D’ici 2030, la SWDE devra recruter plusieurs centaines de personnes, notamment dans les métiers techniques en pénurie. Au Polygone de l’Eau à Verviers, le Forem forme les futurs talents.Le ministre Coppieters a pu découvrir ce partenariat.
Ouvrir un robinet est devenu un geste banal. Pourtant, derrière chaque goutte d'eau se cache un immense réseau qu'il faut entretenir au quotidien. Un travail assuré par des métiers souvent méconnus, mais aujourd'hui confrontés à une pénurie de main-d'œuvre.
Pour la SWDE, l'enjeu est de taille. L'entreprise entretient 37 000 kilomètres de conduites et devra recruter plusieurs centaines de collaborateurs d'ici 2030 pour assurer ses missions. « Nos recrutements, on doit les garantir pour pouvoir continuer à investir comme on le fait massivement dans le renouvellement de nos installations. On a besoin d'un vivier de main-d'œuvre important pour atteindre ces objectifs », explique Nicolas Pire, de la SWDE.
Parmi les profils les plus recherchés : les fontainiers et les électromécaniciens. Des métiers indispensables pour assurer la maintenance du réseau et répondre aux nouveaux défis liés notamment au changement climatique.
À Verviers, le Polygone de l'Eau tente de répondre à ces besoins. Ce centre de formation partagé par le Forem et la SWDE permet aux futurs professionnels de se former dans des conditions proches de la réalité, grâce notamment à un réseau de distribution d'eau grandeur nature, unique en Europe. « On organise des formations sur mesure pour donner aux chercheurs d'emploi les compétences dont les entreprises ont besoin », explique Raymonde Yerna, administratrice générale du Forem. Un dispositif qui porte ses fruits : « Quand on est dans les formations pour les métiers en pénurie, on dépasse les 95 % de taux d'insertion ».

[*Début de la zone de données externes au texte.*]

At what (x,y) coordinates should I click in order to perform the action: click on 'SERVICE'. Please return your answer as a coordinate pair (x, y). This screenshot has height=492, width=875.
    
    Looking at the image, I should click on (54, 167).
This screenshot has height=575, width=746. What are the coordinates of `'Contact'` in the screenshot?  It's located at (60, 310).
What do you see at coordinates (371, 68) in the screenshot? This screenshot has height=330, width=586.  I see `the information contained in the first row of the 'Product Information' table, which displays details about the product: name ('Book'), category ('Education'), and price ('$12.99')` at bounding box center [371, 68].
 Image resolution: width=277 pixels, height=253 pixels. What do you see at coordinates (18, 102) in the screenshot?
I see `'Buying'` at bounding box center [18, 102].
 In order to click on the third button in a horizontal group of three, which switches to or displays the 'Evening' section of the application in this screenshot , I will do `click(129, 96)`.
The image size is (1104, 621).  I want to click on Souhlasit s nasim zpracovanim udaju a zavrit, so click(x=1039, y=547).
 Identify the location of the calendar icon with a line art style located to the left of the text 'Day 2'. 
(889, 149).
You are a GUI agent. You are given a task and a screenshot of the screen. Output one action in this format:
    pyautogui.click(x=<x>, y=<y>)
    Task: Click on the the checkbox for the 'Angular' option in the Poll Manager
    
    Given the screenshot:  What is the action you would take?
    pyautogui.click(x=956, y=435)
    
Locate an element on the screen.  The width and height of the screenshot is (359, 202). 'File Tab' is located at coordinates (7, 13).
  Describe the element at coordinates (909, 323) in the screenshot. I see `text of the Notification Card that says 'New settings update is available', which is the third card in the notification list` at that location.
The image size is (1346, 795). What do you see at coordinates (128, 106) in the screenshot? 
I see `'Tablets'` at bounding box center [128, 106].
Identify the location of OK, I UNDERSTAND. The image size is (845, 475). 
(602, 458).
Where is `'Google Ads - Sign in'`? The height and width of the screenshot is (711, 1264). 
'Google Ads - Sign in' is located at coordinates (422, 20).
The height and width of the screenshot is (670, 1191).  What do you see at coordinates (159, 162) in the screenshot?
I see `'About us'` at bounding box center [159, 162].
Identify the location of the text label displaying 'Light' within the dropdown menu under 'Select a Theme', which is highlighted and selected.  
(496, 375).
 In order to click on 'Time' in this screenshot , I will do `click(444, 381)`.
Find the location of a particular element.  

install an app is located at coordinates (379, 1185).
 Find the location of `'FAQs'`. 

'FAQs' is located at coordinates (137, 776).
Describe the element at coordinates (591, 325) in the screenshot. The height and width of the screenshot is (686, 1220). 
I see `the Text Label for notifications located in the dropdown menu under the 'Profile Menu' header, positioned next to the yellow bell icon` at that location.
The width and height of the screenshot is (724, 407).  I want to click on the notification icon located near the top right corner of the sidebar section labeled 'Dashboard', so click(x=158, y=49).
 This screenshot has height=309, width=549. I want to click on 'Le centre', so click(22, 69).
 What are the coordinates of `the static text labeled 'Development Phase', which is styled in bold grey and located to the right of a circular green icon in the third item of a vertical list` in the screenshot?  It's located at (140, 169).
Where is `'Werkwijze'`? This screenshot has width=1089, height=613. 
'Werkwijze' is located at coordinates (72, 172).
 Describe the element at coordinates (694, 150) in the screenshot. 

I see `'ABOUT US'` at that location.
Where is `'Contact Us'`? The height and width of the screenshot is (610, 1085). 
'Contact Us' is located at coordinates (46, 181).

Le ministre wallon de l'Environnement, Yves Coppieters, est venu découvrir ce partenariat développé depuis plus de 20 ans entre le Forem et la SWDE. « Il faut investir dans les infrastructures, dans les lieux de formation, mais il faut surtout faire connaître ces métiers en pénurie », souligne-t-il. Car face au vieillissement des infrastructures, aux défis climatiques et aux besoins croissants du secteur, la sécurisation de l'eau passe aussi par la formation de celles et ceux qui feront vivre le réseau de demain.